Please actually quote my words instead of twisting it around. I stated "has no experience at operating tanks in high-intensity combat" which is a whole world of difference to "know nothing about what tanks would face in a high-intensity combat". If you think generals reading powerpoint reports can amount to any sort of tangible improvement in existing doctrine I'd suppose you tell that to Russia who had 8 years to prepare.
It's reality that the PLA still hasnt operated MBTs in combat. It's literally just that. They trained under controlled environment. The Soviets had 30 years to train their troops, and they still got squashed in Afghanistan, because instead of NATO artillery dumping DPICMs which would be countered by barrages of TBMs they faced a determined resistance force employing assymetrical warfare tactics. And also learned thay their logistics are shit, and logistics dictate war.
Look, I'm not disparaging the PLA in any way. I'm just stating facts, facts that had significant historical value. The PLA has no, zero, nil or whatever synonym you can find in 100+ languages on actually conducting centralized armour warfare. The only nation to have ever done so is the US in 1991, and they lost whatever knowledge they obtained then after 20 years of buying SOF toys. The PLAGF modernization has improved their artillery, operational fires, combined arms coordinations, battle engineering et al to world class, they are theoretically better than practically every other army bar America's BUT they, recognizable, haven't put a major focus on improving their MBTs and their employment of said assets.
If you disagree with what I said. Please, point out the following:
- The PLAGF has improve individual MBT sensing, endurance and decision making ability in complex urban terrains under bombardment/EW and platoon coordination/manuevering to the level of US tankers in 1991/ second Fallujah.
- The PLAGF has improve vehicle engineering ability to retrieve and repair MBTs during combat with pace.
- The PLAGF has demonstrated the ability to secure supply routes, provide reliable SHORAD cover, rapid removal of complex minefields/obstacles and deliver appropriate logistical support within schedule against stealth standoff PGMs.
- The PLAGF has demonstrated the ability to correctly employ armour forces to thrust, defend, scatter and escort while mantaining acceptable attritional ratio.
- The PLAGF MBT forces have demonstrated the ability to create/emply complex terrains and engineering to provide tactical advantages in battle.
Modern combat is far more complex than " I read today's sitrep dayum" and suddenly realizing which are you are deficient in and then suddenly improving that area. It take experience, literally, to do that.
Yea, and the PLA can do
A LOT of that in exercises.
EW, Jamming, artillery strikes (well simulated, or artillery doing the motions, but not actually firing, and with computers calculating where things will hit, and then just tell units in area of fire to have XX% of being hit or w/e), fortifications, river crossings etc. etc.
We just don't have nearly nothing reported to us (not to mention what we often see, ends up basically being photoshoots).

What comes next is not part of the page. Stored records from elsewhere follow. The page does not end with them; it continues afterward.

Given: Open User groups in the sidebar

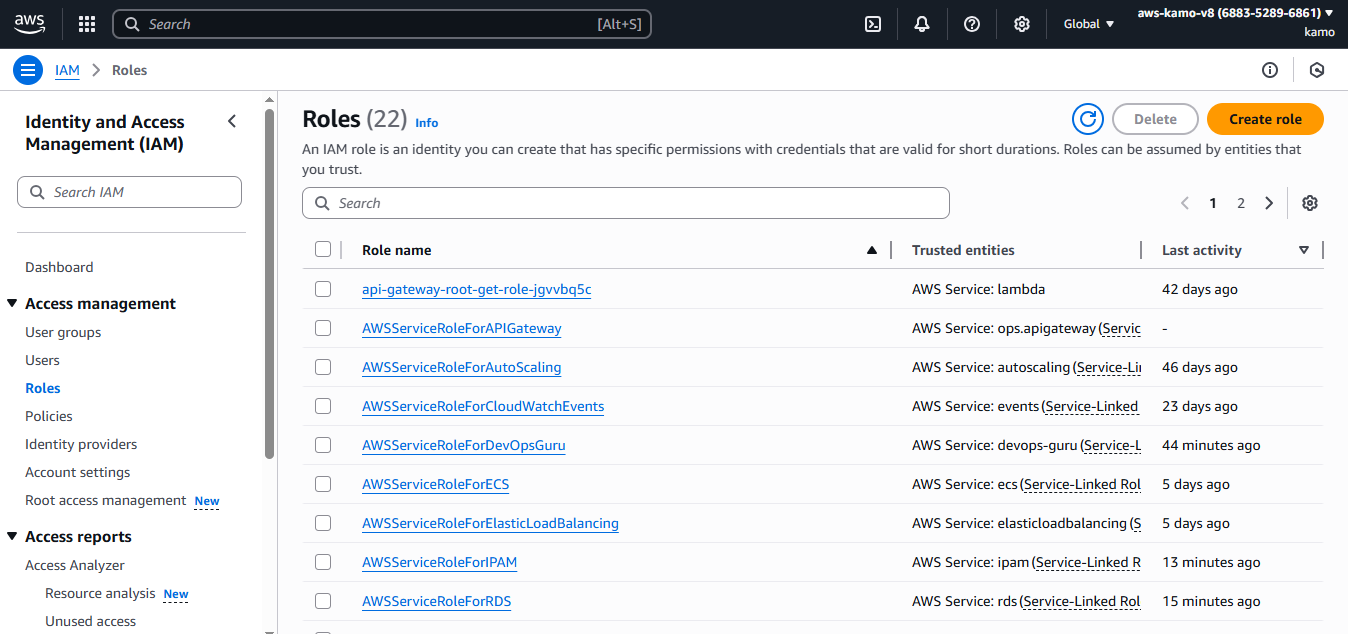Looking at the screenshot, I should [63, 332].
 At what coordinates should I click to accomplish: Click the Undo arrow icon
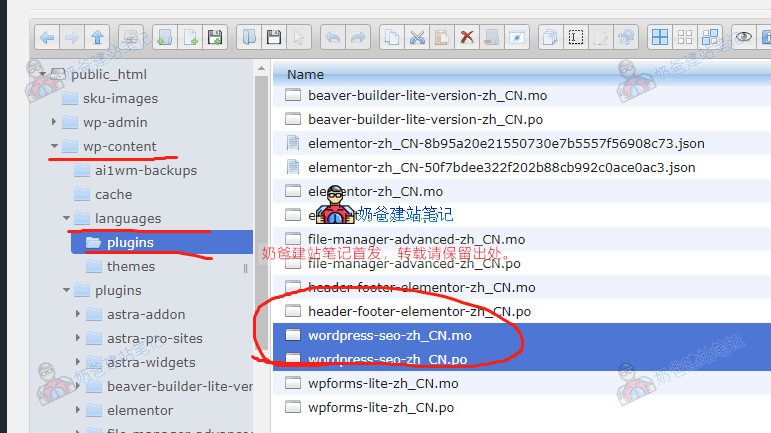click(332, 38)
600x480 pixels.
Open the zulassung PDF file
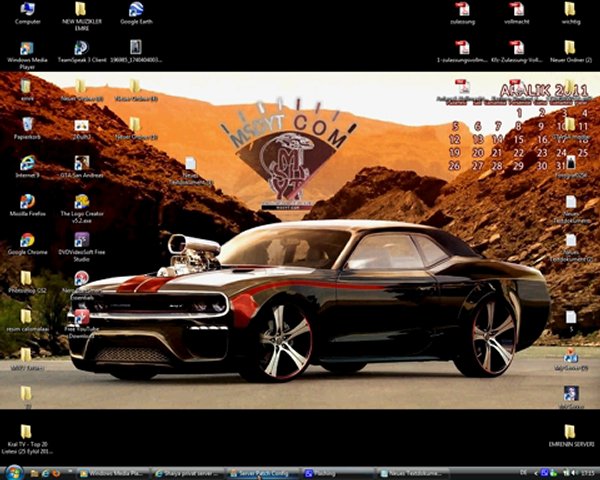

And you can question the PLAGF in those areas, because we can't be sure that they get enough 'real exercise' in those areas you mentioned, and that's fine.
I don't.
I do believe that they aren't doing many 'scripted' exercises here in the 2020s, but rather exercises where they do cut off or jams comms, exercises where they do have simulated artillery strikes or other attacks from the air, exercises where they do make attempts at recovering damaged vehicles and so on.
You know what is realistic exercise?
USAF officials turning off jammers because they were literally killing radio stations thousands of kilometres away.
No exercise are remotely close to reality. No exercise could and have simulated troops morales, faulty comms, airburst TBMs, constant artillery barrages. trench warfare, Soviet-style DIY, lack of force concentration, fog of war, low supply, wrong range extrapolation or just plain simple jammed rifles because the enemy missed your chest but hit your gun instead.
We litterally got articles about how an unmanned ground drone got thrown into an exercise, and didn't work due to getting jammed.
And yes, I know exercises can't 100% reach real conditions, but they can get close, and in fact, even more intense when it comes to specific conditions (while disregarding other conditions).
It's more like you, that underestimates how much one can prepare for, with exercises.
Yet Ukraine is infested with all of these problems.
You literally just restated what I said in that quoted section lmao.
No I didn't, or well the last part about making a decision, right now today, one can give an AI autonomy to make decisions (such as actual shooting), but as it stands, I don't think any military would trust such an AI here in 2023.
So in that regard, you're right, and yet, this is gonna be a tank for the 2030s and 2040s.
Not to mention, the commander already has to make a lot of decisions (possible location of an enemy/something, is it an enemy, should it be shoot etc.) anyways, and by 2030s having an AI that can supply him with lots of suggestions, as well as executing commands such as fire or w/e is really not unrealistic.
In fact, it's unrealistic to expect that such an AI can't be made.